What is needed:
Word for word, copy every line of the data.

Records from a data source
----------------

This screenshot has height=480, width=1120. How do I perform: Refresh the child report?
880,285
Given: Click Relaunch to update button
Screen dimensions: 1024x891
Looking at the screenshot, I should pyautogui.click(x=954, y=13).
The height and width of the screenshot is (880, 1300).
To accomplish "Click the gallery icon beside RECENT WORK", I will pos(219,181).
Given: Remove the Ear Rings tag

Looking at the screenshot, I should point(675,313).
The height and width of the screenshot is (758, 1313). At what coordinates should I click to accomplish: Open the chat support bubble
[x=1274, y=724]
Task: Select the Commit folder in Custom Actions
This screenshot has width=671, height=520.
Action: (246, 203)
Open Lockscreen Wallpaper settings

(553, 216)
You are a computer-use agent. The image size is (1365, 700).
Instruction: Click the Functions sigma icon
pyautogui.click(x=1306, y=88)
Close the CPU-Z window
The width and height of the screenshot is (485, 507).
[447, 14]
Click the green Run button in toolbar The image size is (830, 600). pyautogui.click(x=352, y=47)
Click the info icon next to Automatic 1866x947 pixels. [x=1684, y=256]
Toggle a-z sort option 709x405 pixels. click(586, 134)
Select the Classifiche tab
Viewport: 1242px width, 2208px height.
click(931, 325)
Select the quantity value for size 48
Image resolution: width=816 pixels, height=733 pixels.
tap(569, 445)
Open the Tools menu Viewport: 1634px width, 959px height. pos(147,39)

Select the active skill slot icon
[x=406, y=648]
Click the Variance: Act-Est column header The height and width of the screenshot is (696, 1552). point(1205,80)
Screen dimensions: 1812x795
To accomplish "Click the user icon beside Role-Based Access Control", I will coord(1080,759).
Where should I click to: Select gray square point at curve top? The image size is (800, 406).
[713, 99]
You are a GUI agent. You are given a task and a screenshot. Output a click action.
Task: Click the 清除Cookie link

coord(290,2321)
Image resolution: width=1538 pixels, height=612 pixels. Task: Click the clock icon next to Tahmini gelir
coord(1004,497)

----------------

Solved exercise:
This screenshot has height=480, width=1120. How do I perform: Refresh the child report?
880,285
Given: Click Relaunch to update button
Screen dimensions: 1024x891
Looking at the screenshot, I should pyautogui.click(x=954, y=13).
The height and width of the screenshot is (880, 1300).
To accomplish "Click the gallery icon beside RECENT WORK", I will pos(219,181).
Given: Remove the Ear Rings tag

Looking at the screenshot, I should point(675,313).
The height and width of the screenshot is (758, 1313). At what coordinates should I click to accomplish: Open the chat support bubble
[x=1274, y=724]
Task: Select the Commit folder in Custom Actions
This screenshot has width=671, height=520.
Action: (246, 203)
Open Lockscreen Wallpaper settings

(553, 216)
You are a computer-use agent. The image size is (1365, 700).
Instruction: Click the Functions sigma icon
pyautogui.click(x=1306, y=88)
Close the CPU-Z window
The width and height of the screenshot is (485, 507).
[447, 14]
Click the green Run button in toolbar The image size is (830, 600). pyautogui.click(x=352, y=47)
Click the info icon next to Automatic 1866x947 pixels. [x=1684, y=256]
Toggle a-z sort option 709x405 pixels. click(586, 134)
Select the Classifiche tab
Viewport: 1242px width, 2208px height.
click(931, 325)
Select the quantity value for size 48
Image resolution: width=816 pixels, height=733 pixels.
tap(569, 445)
Open the Tools menu Viewport: 1634px width, 959px height. pos(147,39)

Select the active skill slot icon
[x=406, y=648]
Click the Variance: Act-Est column header The height and width of the screenshot is (696, 1552). point(1205,80)
Screen dimensions: 1812x795
To accomplish "Click the user icon beside Role-Based Access Control", I will coord(1080,759).
Where should I click to: Select gray square point at curve top? The image size is (800, 406).
[713, 99]
You are a GUI agent. You are given a task and a screenshot. Output a click action.
Task: Click the 清除Cookie link

coord(290,2321)
Image resolution: width=1538 pixels, height=612 pixels. Task: Click the clock icon next to Tahmini gelir
coord(1004,497)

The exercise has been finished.